Instruction:
Transcribe the rows exactly, starting with the first line of the rows and going on through the line containing "Action: coord(63,63)", with both ends included.

Extracted data:

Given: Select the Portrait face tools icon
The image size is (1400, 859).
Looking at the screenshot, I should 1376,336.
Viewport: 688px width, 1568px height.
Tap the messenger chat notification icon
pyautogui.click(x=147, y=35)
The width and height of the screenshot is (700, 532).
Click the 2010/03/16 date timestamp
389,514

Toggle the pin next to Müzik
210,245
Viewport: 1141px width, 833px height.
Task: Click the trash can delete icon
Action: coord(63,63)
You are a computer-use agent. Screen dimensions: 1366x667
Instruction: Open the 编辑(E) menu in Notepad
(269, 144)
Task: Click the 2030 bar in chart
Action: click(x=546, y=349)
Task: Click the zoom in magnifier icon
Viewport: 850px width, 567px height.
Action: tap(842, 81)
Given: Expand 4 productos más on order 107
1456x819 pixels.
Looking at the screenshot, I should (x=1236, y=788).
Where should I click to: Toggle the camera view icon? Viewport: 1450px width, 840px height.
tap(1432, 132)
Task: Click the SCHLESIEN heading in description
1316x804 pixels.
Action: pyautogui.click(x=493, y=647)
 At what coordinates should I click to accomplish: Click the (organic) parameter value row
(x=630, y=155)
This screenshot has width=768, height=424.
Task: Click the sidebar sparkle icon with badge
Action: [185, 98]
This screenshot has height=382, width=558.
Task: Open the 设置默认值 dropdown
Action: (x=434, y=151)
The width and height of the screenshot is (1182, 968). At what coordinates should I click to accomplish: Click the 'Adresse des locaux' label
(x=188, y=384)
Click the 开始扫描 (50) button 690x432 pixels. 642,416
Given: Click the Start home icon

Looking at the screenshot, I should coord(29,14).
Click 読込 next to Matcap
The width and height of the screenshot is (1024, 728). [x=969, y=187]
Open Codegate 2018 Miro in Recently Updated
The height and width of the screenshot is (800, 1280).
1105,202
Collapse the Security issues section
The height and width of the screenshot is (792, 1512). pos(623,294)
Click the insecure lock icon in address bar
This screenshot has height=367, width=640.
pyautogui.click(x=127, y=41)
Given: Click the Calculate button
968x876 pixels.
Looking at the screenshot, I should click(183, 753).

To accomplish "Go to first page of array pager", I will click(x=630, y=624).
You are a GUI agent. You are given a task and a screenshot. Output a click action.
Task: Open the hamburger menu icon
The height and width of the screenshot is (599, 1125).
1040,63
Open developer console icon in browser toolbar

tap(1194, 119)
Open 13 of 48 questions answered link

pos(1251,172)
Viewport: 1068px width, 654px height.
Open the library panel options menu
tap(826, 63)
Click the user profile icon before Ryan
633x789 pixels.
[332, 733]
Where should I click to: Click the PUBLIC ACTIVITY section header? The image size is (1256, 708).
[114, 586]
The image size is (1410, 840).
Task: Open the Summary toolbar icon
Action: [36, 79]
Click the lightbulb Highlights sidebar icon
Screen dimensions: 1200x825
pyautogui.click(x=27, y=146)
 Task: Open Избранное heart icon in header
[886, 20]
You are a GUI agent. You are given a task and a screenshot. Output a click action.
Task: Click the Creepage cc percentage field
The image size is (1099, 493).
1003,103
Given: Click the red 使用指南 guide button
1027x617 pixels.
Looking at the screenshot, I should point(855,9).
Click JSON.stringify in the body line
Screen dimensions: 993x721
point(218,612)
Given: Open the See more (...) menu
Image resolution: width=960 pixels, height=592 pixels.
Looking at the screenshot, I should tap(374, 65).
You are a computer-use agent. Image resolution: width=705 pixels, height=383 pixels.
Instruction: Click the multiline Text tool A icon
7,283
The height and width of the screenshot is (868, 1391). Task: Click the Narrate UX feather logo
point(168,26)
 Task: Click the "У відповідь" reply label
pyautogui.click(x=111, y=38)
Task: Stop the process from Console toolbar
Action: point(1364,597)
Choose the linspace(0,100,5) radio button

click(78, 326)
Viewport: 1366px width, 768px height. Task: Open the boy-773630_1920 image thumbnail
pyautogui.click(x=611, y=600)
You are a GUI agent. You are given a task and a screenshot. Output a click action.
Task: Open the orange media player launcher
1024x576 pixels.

Result of the task:
Given: Select the Portrait face tools icon
The image size is (1400, 859).
Looking at the screenshot, I should 1376,336.
Viewport: 688px width, 1568px height.
Tap the messenger chat notification icon
pyautogui.click(x=147, y=35)
The width and height of the screenshot is (700, 532).
Click the 2010/03/16 date timestamp
389,514

Toggle the pin next to Müzik
210,245
Viewport: 1141px width, 833px height.
Task: Click the trash can delete icon
Action: coord(63,63)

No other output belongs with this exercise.